Eur. Phys. J. D (2016) 70: 246
https://doi.org/10.1140/epjd/e2016-60529-7

Regular Article

The investigation of structure and IR spectra for hydrated potassium ion clusters K⁺(H₂O)_n=1–16 by density functional theory^*

¹ Laboratory of Salt Resources and Chemistry, Institute of Salt Lakes, Chinese Academy of Sciences, Xining, Qinghai 810008, P.R. China
² The Mechanical Engineering College of Qinghai University, Xining 810001, P.R. China
³ Graduate University of Chinese Academy of Sciences, Beijing 100049, P.R. China

^a e-mail: frank_c_h_fang@126.com
^b e-mail: fangy8@isl.ac.cn

Received: 21 September 2015
Received in final form: 12 April 2016
Published online: 22 November 2016

Abstract

The hydration of K⁺(H₂O)_n has been widely studied and believe to be important for understanding solvent properties in biological and chemical systems. However, understanding the structure and the spectrum information K⁺(H₂O)_n with changing n is limited. Here, we investigated the clusters K⁺(H₂O)_n=1–16 and further studied the IR spectrums of the most stable clusters with density functional theory. The configuration, bond length, vibration frequency were given out.
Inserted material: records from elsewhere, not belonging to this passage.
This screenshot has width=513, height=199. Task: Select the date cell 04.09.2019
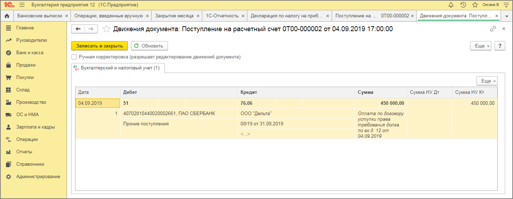[x=97, y=103]
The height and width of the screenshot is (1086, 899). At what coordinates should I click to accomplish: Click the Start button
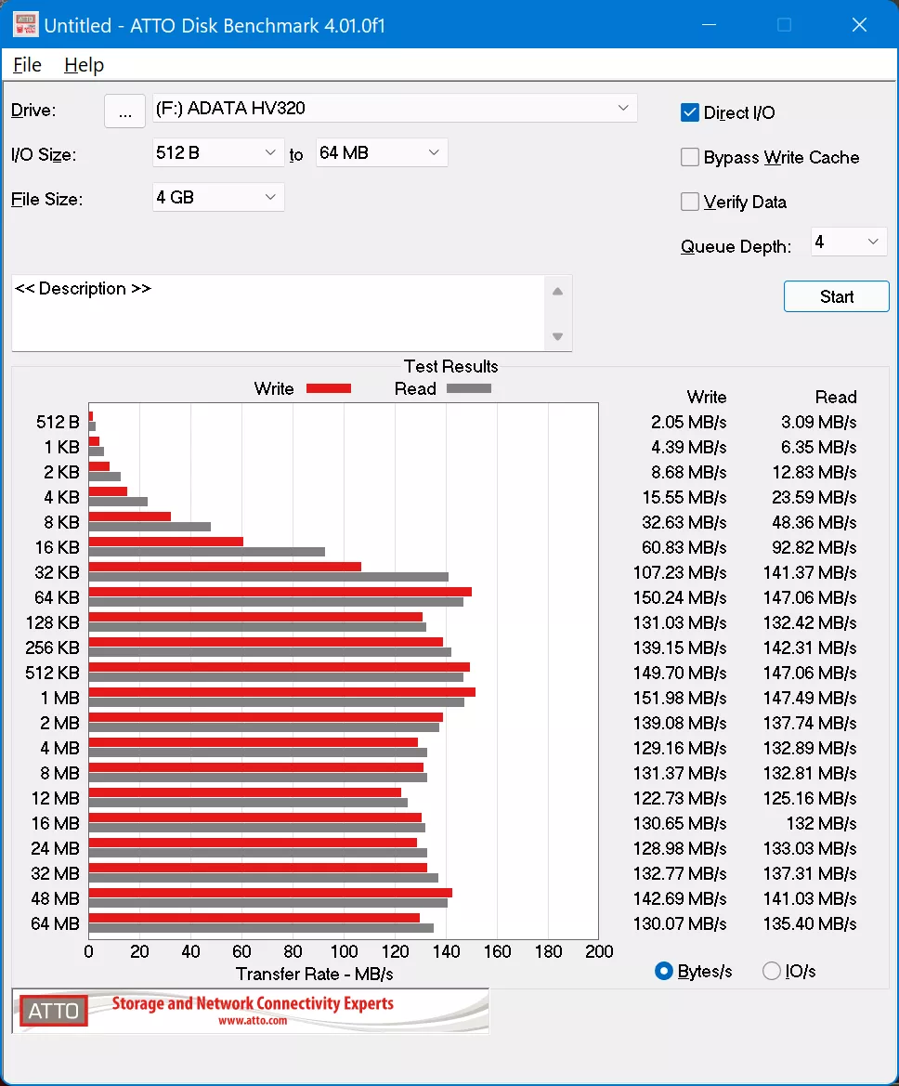coord(836,296)
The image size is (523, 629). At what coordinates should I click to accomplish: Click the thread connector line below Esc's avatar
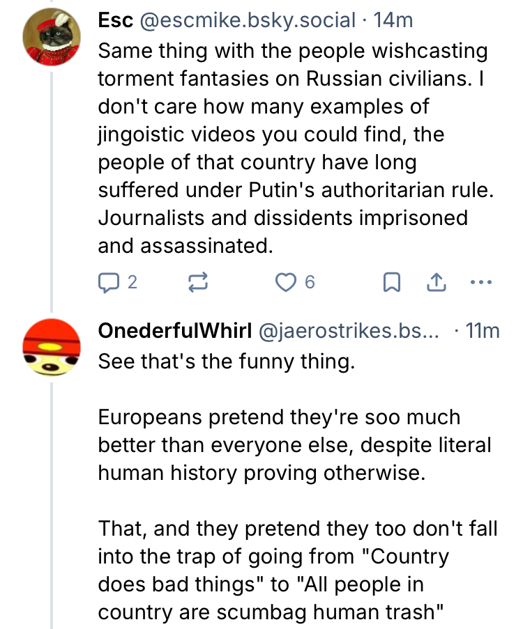(x=52, y=188)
It shows that K⁺(H₂O)₈(H₂O)_n, a distorted square antiprism in inner layer, is the main configuration with hydration distance r_{K - OI} 0.296 nm when the hydration number n is bigger than 8. The saturated hydration number is 8 in the first hydration layer and the water molecules of the second hydration sphere have little effect on the inner ones when n> 8. A detailed classification about the hydrated water molecules was made according to the role of acceptor or donor hydrogen bonding in clusters. The vibration frequency of the different kinds of water molecules were also detailly identified. The results are valuable for further determination of the K⁺(H₂O)_n clusters in aqueous solutions.